_Page_

4. Geometric Approaches
These methods describe A-SLAM as a task for the robot whereby it must choose the optimal path and trajectory while reducing its poses and mapping uncertainty for efficient SLAM to autonomously navigate an unknown environment. The exploration space is discretized with finite random waypoints and frontier-based exploration along with traditional path planners like RRT*, D*, and A*, which are deployed with IT- and TOED-based approaches including entropy, KLD, and uncertainty metrics reduction.
4.1. IT-Based Approaches
The authors of
[15] address the joint-entropy minimization exploration problem and propose two modified versions of RRT*
[12] called dRRT* and eRRT*. dRRT* uses distance, while eRRT* uses entropy change per distance traveled as the cost function. It is further debated that map entropy has a strong relationship with coverage and path entropy has a relationship with map quality (as better localization produces a better map). Hence, actions are computed in terms of the joint-entropy change per distance traveled. The simulation results proved that a combination of both of these approaches provides the best path-planning strategy. An interesting comparison between IT approaches is given in
[16], where particle filters are used as the back end of A-SLAM and frontier-based exploration (a frontier is a boundary between the visited and unexplored areas)

_Information provided_
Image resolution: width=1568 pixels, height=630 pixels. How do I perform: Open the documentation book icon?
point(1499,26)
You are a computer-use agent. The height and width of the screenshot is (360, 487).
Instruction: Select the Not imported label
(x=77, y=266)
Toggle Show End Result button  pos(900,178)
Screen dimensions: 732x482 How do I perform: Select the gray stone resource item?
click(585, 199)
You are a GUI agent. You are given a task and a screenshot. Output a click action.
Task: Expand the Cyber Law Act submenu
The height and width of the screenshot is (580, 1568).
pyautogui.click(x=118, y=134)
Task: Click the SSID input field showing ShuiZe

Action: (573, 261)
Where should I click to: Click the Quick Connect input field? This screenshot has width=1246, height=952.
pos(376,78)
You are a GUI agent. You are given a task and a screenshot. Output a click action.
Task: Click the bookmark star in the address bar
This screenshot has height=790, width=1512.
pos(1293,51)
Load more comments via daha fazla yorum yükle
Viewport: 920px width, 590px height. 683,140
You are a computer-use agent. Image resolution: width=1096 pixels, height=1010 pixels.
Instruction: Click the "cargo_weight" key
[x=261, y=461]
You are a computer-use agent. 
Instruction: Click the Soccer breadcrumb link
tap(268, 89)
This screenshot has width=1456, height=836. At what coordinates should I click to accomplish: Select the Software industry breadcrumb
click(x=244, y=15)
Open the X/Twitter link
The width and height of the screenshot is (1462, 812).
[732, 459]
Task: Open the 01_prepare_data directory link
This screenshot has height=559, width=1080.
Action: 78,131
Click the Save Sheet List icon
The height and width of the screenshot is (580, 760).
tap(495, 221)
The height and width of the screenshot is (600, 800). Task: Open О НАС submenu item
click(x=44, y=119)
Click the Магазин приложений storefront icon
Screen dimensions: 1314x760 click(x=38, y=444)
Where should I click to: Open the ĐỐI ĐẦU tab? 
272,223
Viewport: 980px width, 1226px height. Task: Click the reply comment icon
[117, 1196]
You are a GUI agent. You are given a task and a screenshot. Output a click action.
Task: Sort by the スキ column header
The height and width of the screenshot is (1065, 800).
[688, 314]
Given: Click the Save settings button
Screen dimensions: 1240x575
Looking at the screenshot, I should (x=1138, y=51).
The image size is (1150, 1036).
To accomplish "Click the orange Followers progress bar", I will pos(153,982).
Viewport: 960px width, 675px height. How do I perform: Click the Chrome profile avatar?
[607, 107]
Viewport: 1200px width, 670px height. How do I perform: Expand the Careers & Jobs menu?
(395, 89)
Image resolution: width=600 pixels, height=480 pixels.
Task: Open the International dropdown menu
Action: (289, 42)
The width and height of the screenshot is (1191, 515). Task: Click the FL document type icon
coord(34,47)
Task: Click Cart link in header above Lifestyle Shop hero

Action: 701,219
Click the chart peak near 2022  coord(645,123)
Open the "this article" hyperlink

_Your goal_
Could you write out the active SLAM passage from "4. Geometric Approaches" up to and including "uncertainty metrics reduction."? Rely only on the active SLAM passage, not on the lines.

_Answer below_
4. Geometric Approaches
These methods describe A-SLAM as a task for the robot whereby it must choose the optimal path and trajectory while reducing its poses and mapping uncertainty for efficient SLAM to autonomously navigate an unknown environment. The exploration space is discretized with finite random waypoints and frontier-based exploration along with traditional path planners like RRT*, D*, and A*, which are deployed with IT- and TOED-based approaches including entropy, KLD, and uncertainty metrics reduction.